The Capitol dome lit up during a power outage in Havana on Thursday. Six months of a U.S. “maximum pressure” campaign have left Cuba facing a surge in power outages amid equipment breakdowns and fuel shortages. Photo by Ernesto Mastrascusa/EPA
July 7 (UPI) — Cuba is slowly restoring electricity after the country’s third nationwide power grid collapse of 2026 on Monday, but severe fuel shortages and aging infrastructure left much of the island without service Tuesday.
According to the latest update from Havana’s Electric Co., authorities had restored 131 distribution circuits, reconnecting service to 396,447 customers, or about 46% of the Cuban capital.
Cuban authorities have not disclosed the cause of the outage, which left about 9 million people without electricity. However, Lázaro Guerra, director of electricity at the Ministry of Energy and Mines, said on state television that fuel shortages are “undeniably making the restoration process more complex.”

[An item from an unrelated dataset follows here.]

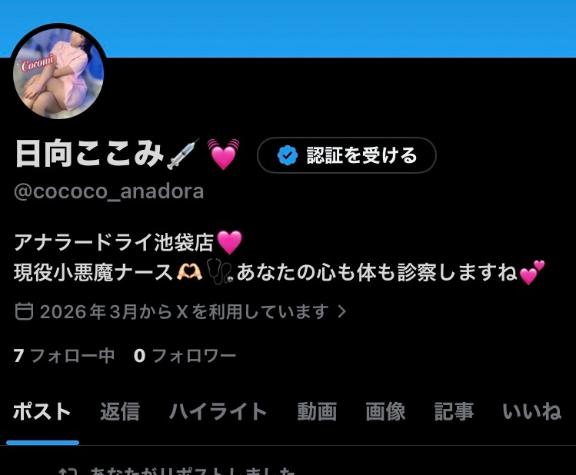The height and width of the screenshot is (475, 576).
Task: Open the 動画 tab
Action: tap(317, 411)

Guerra said crews are rebuilding the system by connecting “micro-islands,” or isolated power networks that rely on solar energy, hydroelectric generation and small engine-powered plants to restore electricity to limited areas before reconnecting them to restart the country’s thermoelectric plants, according to Diario de Cuba.

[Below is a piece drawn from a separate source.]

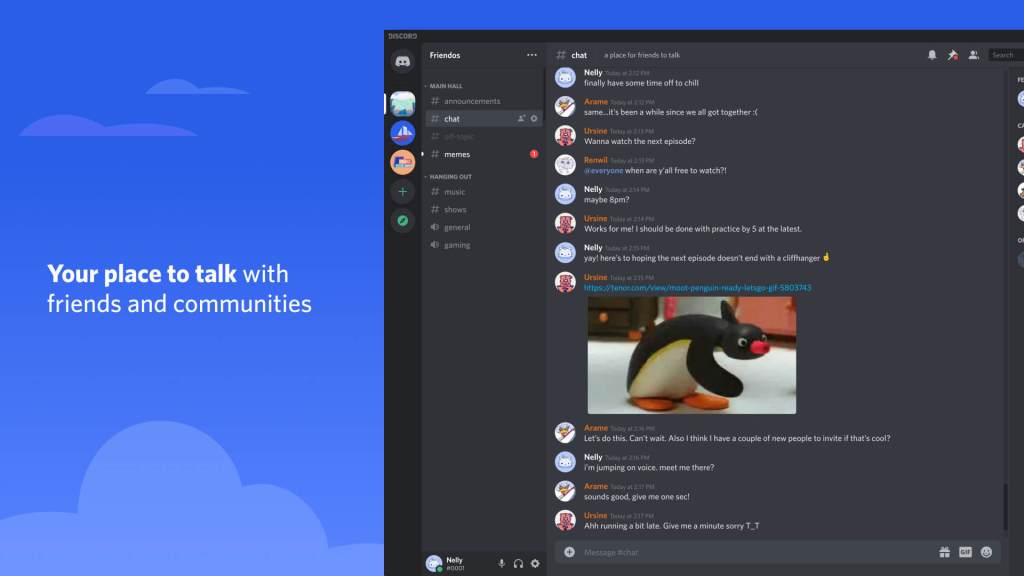Toggle the member list icon
This screenshot has width=1024, height=576.
(x=975, y=55)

In central Cuba, crews were working to restore power to the Energás Varadero natural gas power plant and the Carlos Manuel de Céspedes thermoelectric plant, but “weather conditions in Matanzas” had prevented them from “moving as quickly as we wanted,” Guerra said.

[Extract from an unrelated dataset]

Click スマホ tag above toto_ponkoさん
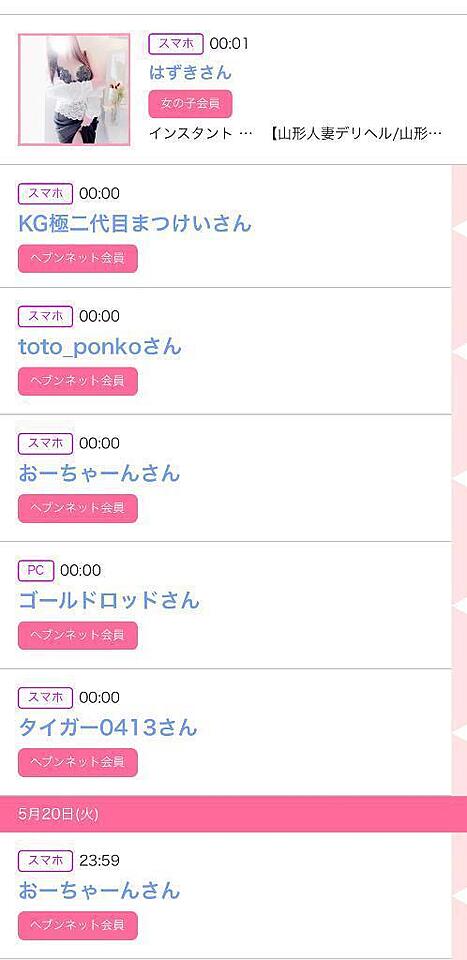This screenshot has height=960, width=467. pyautogui.click(x=45, y=317)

He described the situation in the rest of the island as “more complex” because “we do not have fuel for the distributed generation system that would allow us, as on previous occasions, to establish the microgrids.”
Restarting a collapsed grid requires auxiliary power plants and distributed generators, many of which currently lack diesel and fuel oil. At the same time, 11 of Cuba’s 16 thermoelectric generating units remain offline because of breakdowns or emergency maintenance at facilities that are more than 40 years old.
The island’s previous nationwide grid failures, on March 16 and March 21, were triggered by the shutdown of the Antonio Guiteras thermoelectric plant in Matanzas, Cuba’s largest power station.
Local news outlet 14ymedio reported that Monday’s collapse had been anticipated after the Antonio Guiteras plant suffered another failure Friday while several other generating units were already out of service.
According to the news outlet, many Cubans did not immediately notice the nationwide grid failure because prolonged rolling blackouts already had left several municipalities, including parts of Havana, without electricity for more than 20 hours.
Recurring power outages have become one of the country’s most pressing problems, disrupting economic activity, public services and daily life across the island.
The Cuban government, led by President Miguel Díaz-Canel, has blamed what it calls the U.S. “energy blockade,” describing it as a “genocidal” policy.
U.S. restrictions imposed since March have halted Cuba’s traditional oil supplies from Venezuela, Mexico and Russia, leaving the island operating with critically low fuel reserves and relying on alternative sources that have proved insufficient.